Consider the principal opponent to the waiver proposal at the WTO: the EU. In May 2020, European Parliamentarians, the only members directly elected by citizens in the EU system, voted to back the waiver to “address global production constraints and supply shortage.” Yet, for the next six months, the European Commission, which negotiates on behalf of Europe at the WTO has stubbornly resisted the waiver. This is entirely unsurprising if we look at who the European commissioners and their cabinets meet: Since March 2020, they have had 161 meetings with Big Pharma in the same timeframe that they managed to meet one NGO in favour of the waiver.

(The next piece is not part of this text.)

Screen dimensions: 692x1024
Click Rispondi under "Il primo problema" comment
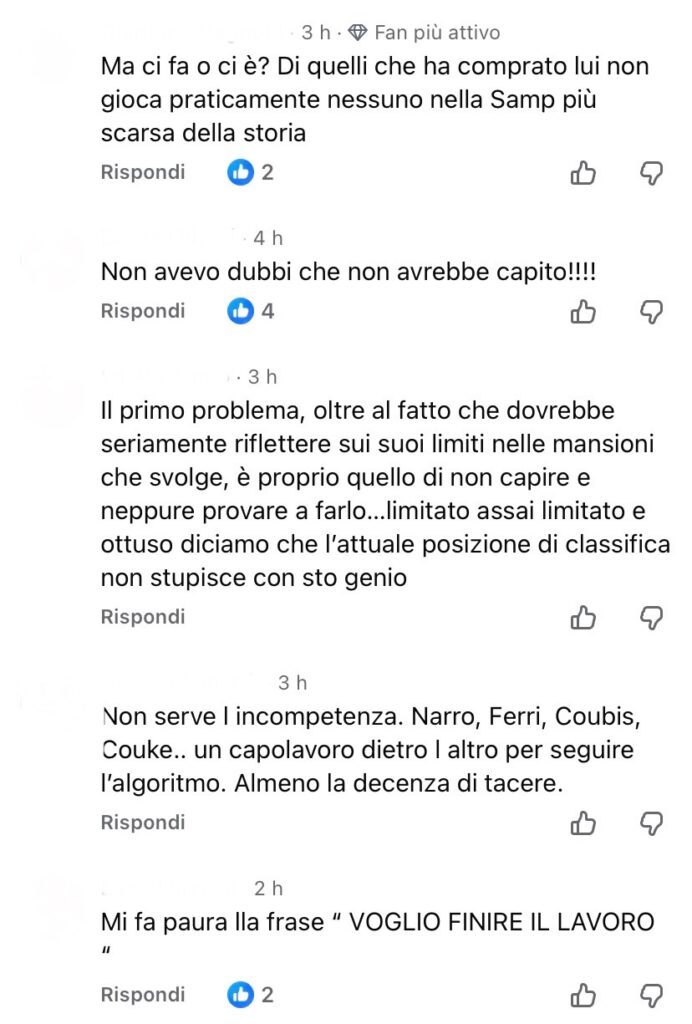pos(143,617)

Nothing stood in their way as they throttled democracy and gave free reign to a deadly virus. Not global health organizations, two-thirds of which are headquartered in the US, UK, and Switzerland. Not international institutions, whose austerity agendas, have over decades, decimated public health systems in developing nations even as 83% of all government health spending occurred in the affluent world. Not the Bill and Melinda Gates Foundation — which it turns out, urged Oxford to reverse their decision to share their vaccine technology with the world.

The Covid-19 criminals have made their disregard for universal human rights and international law clear. It is now up to us to reclaim the enormous power that the UN charter, the WTO, WHO, and international law hold and deploy them as tools. That is why this transnational coalition is moving the Special Procedures of the UN Human Rights Council — to investigate — and find against the governments in question.

In the complaint addressed to Dr. Tlaleng Mofokeng, the UN Special Rapporteur for Physical and Mental Health, we articulated our demands:

First, undertake an urgent mission to the World Trade Organization: For too long, these countries have been wholly unaccountable, disguising their submission to corporate interests behind technical jargon. Their days of impunity are over.

Second, make a determination that the obstruction of the waiver constitutes a continuing breach of these governments’ obligations to guarantee the right to physical and mental health of everyone. Healthcare is our right. What we’re witnessing cannot be defined as an inefficiency in our system, or the failure of our politics — it is, in no uncertain terms — a crime against us all.

The nurses have given their testimony: “These countries have violated our rights and the rights of our patients — and caused the loss of countless lives —  of nurses and other caregivers and those we have cared for.”

Today is the day the historic case of the Carers of the World vs. Covid-19 Criminals begins.